O’Donnell TF, Allison GM, Iafrati MD. J Vasc Surg Venous Lymphat Disord. 2020 May 20

Objective: Lymphedema (LED) affects an estimated 35 million patients in the United States and a staggering 140,200 million people worldwide, yet LED is the forgotten vascular disease. Whereas the diagnosis and treatment of arterial and venous diseases have been strengthened by the development of clinical practice guidelines (CPGs), few CPGs are available for LED. Moreover, for CPGs to have their greatest impact, they should be both of high quality and developed using the most rigorous evidence-based methods. We performed a systematic review of the available CPGs for LED, which were assessed for breadth of content and methodologic strength.

Methods: A literature search was conducted from National Guideline Clearinghouse (www.Guidelines: gov), BMJ Clinical Evidence (http://clinicalevidence.bmj.com), and National Institute for Health and Care Excellence (http://www.nice.org.uk) as well as from MEDLINE and Google, which selected 271 documents. After a horizon scan that identified 13 potential CPGs, 4 satisfied the criteria for LED. These were analyzed for inclusion of key elements of diagnosis and treatment.
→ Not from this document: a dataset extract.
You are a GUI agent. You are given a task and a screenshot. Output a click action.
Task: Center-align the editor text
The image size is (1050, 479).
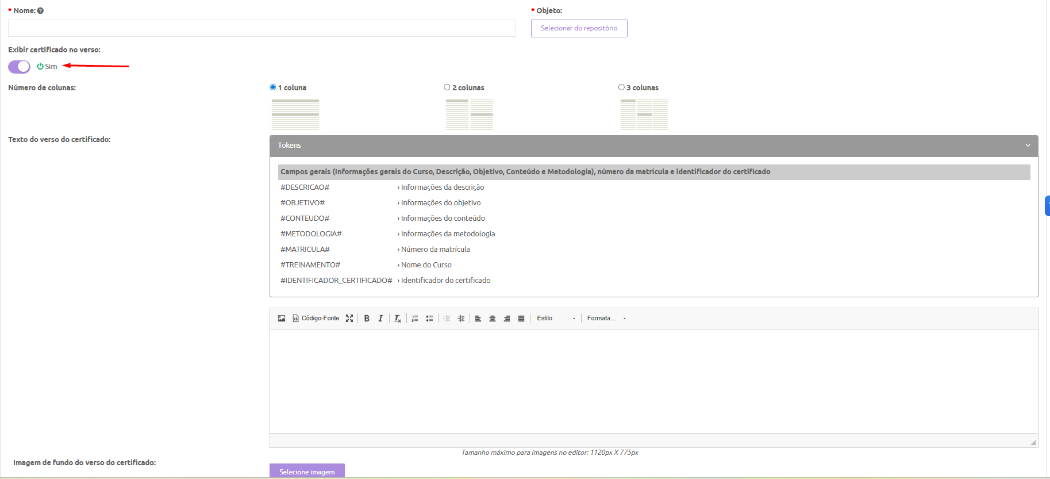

Results: A horizon scan (abstract review) of the 271 documents identified 10 potential CPGs. Of the 10 documents, 6 claimed to be CPGs, but 2 were limited in scope (rehabilitation or compression only), 2 were consensus statements, 1 was a position statement, and 1 was a systematic review. This process yielded four CPGs: Lymphedema Framework Best Practice for the Management of Lymphedema; Japanese Lymphedema Study Group-A Practice Guideline for the Management of Lymphedema; Clinical Resource Efficiency Support Team Guidelines for the Diagnosis, Assessment and Management of Lymphedema; and Guidelines of the American Venous Forum. Only one of four CPGs was based on a contemporary systematic review (2016 end date of references), whereas the remainder had older systematic reviews (end dates of 2005, 2007, and 2007). Several areas of contemporary diagnosis, treatment, and monitoring of LED were absent.

Conclusions: This systematic review of available LED CPGs demonstrates a limited number of guidelines. The four CPGs identified lack contemporary references while demonstrating low overall study quality. Therefore, it is imperative for our vascular societies to develop contemporary high-quality evidence-based CPGs for LED, as they have for other vascular diseases.